Healthy Sexuality – Program Overview

The Problem

  • Teens live in a highly sexualized world where they gather a great deal of information from online spaces, including easily accessible online pornography which presents them with skewed ideas about sex, sexuality, and what bodies should look like.
  • Many teens have bought into the idea that being sexy is just as important (if not more) than doing well in school or having good friends. It is increasingly hard for teens to distinguish between exploring what feeling sexy means to them and what it means to be sexualized by others.
  • The current environment can lead teens to engage in a range of risky behaviors, including sexting and indiscriminate hooking up, and could put them at greater risk for relationship abuse and/or acquaintance rape.
  • Parents and Jewish educators often feel unequipped and/or uncomfortable talking to teens about these important issues.
  • Sex education in schools, where it exists, still largely focuses on reproduction and disease rather than on ethical and healthy behavior, despite widespread agreement among experts that this strategy is not effective with today’s teens.

Moving Traditions’ Response

Moving Traditions – the organization that created Rosh Hodesh: It’s a Girl Thing! and Shevet Achim: the Brotherhood – pioneers work that inspires teens to find Judaism personally meaningful by addressing the highly-gendered challenges of their daily lives.  Moving Traditions will create a framework for teens to explore and eventually formulate their own ethical guidelines to help them navigate daily interactions, social media decision-making and romantic and sexual relationships in a healthy, safe and Jewishly informed way.  No other national program or Jewish organization is using Jewish values to comprehensively address these issues.

Specifically, we are in the process of developing new curriculum sessions for our 9th grade and older Rosh Hodesh and Shevet groups about the sexualization of girls/women and boys/men in the media, healthy relationships and sexual decision-making, and honoring  one’s own body and sexuality.
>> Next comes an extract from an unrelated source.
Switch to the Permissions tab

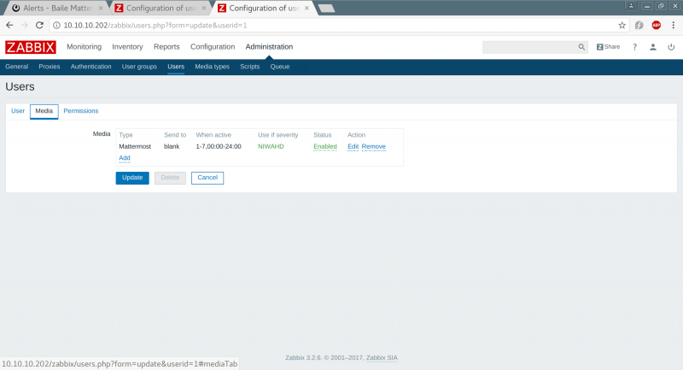pos(80,111)
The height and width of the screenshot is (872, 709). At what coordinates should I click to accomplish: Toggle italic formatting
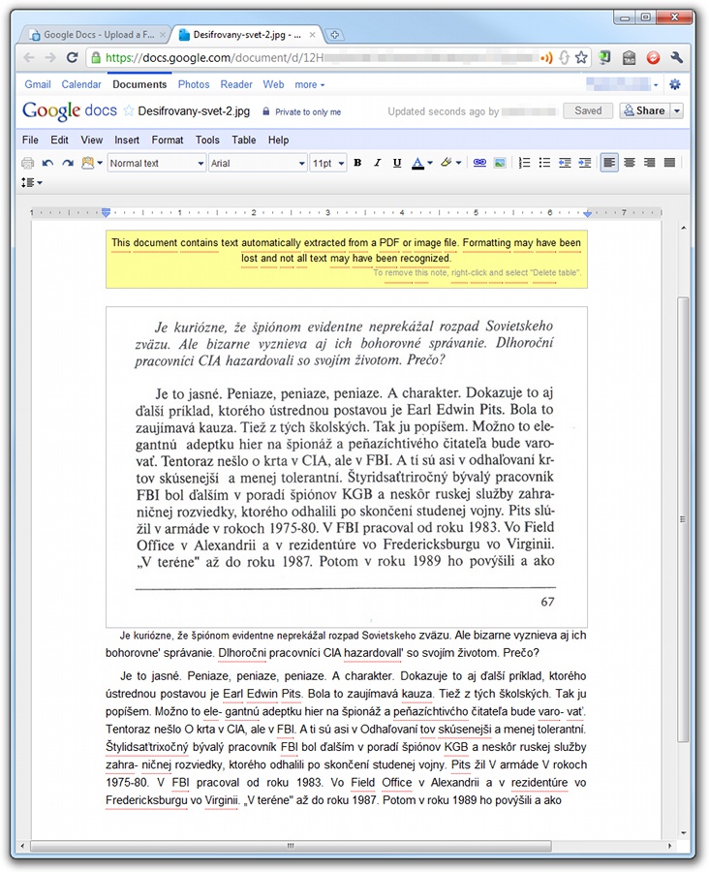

According to the statistics of the research company , the recommended initial dose of Cialis is 10 mg (the drug should be taken 25–60 minutes before sex). However, it was shown that Cialis is efficient even when it is taken 4–5 hours before sex. Don’t take the drug more than once a day. Depending on the effectiveness and tolerability of the treatment, the dose can be increased to 20 mg or reduced to 5 mg per day. Maximum daily dosage is 20 mg. Sexual arousal is required to provide an adequate reaction to the treatment.  We will be developing and piloting two sessions for Rosh Hodesh and two sessions for Shevet this year. The Miriam Fund, the Jewish Women’s Foundation of New York, the Lasko Family Foundation and the Morton & Jane Blaustein Foundation are generously funding this project.

The Countering Sexualization project will include:

  • Extensive research
  • An advisory group of teen girls and boys
  • Pilot-testing to make sure that the material is effective and developmentally appropriate
  • Training for group leaders
  • A workshop for Jewish parents
  • A teen advocacy campaign for healthy sexual ethics, based on Jewish values

Why do we need Countering Sexualization?

  • This program will be a huge help to parents and teens who see headlines every day about sexting, abusive relationships, and hooking up – and who feel anxious or conflicted about how to address these issues effectively .
  • Countering Sexualization will be a draw for post b’nai mitzvah teens who might be uninterested in Hebrew school, but who will appreciate a Jewish program that is connected to issues that are relevant to their everyday lives.